[[ The records, beginning ]]
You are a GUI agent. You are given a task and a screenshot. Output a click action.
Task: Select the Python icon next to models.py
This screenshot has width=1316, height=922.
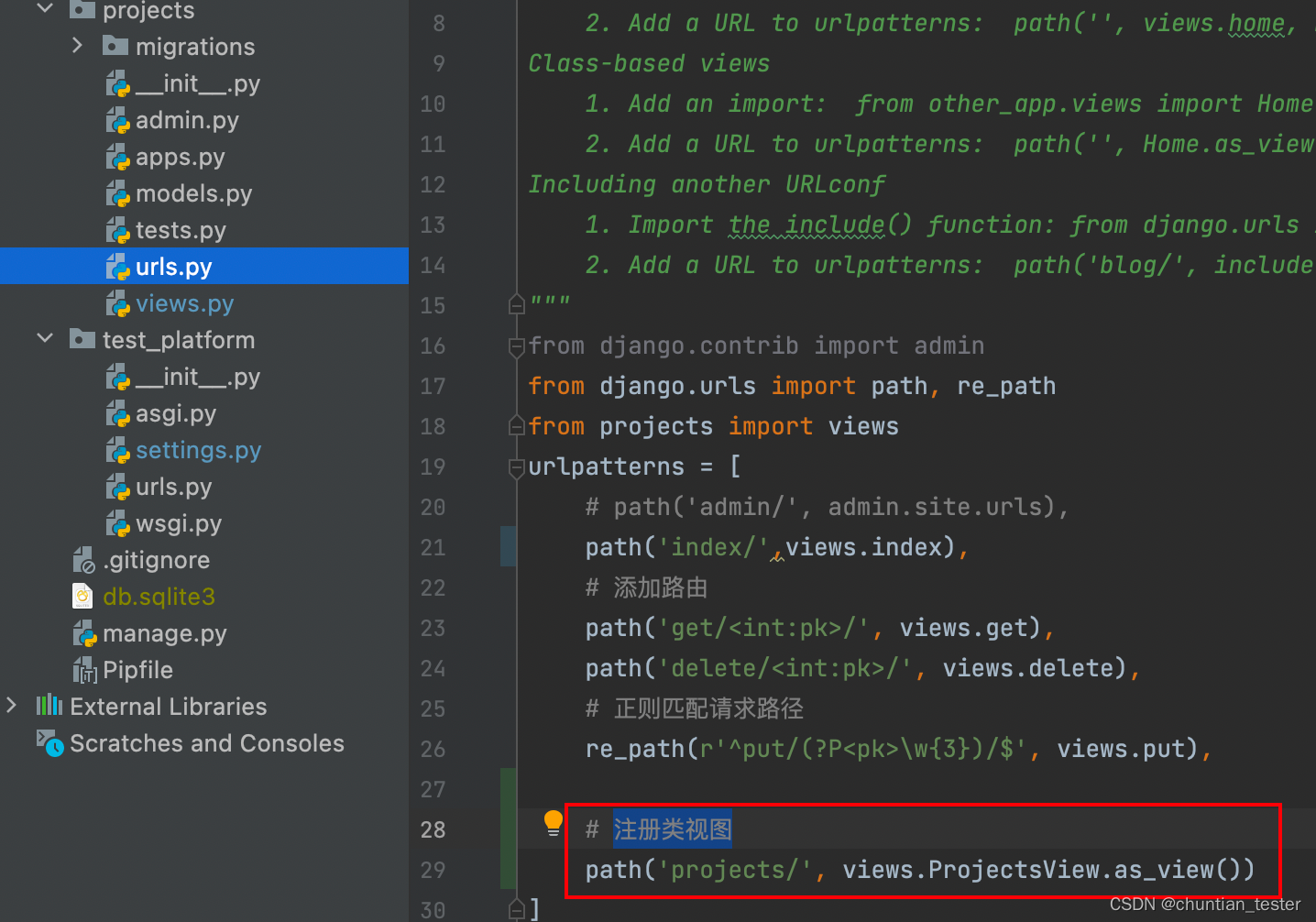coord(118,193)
[[ The records, end ]]
[[ The records, beginning ]]
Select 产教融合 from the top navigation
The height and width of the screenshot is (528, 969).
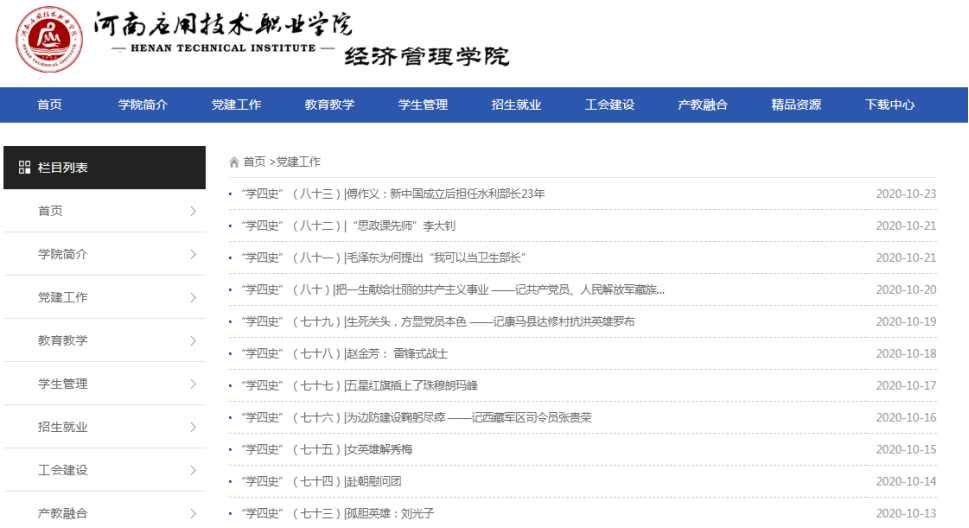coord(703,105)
[[ The records, end ]]
▶ Action item:
Pick out, from the lines above, every one that contains the string "Select".

▶ Answer below:
Task: Select the Python icon next to models.py
Select 产教融合 from the top navigation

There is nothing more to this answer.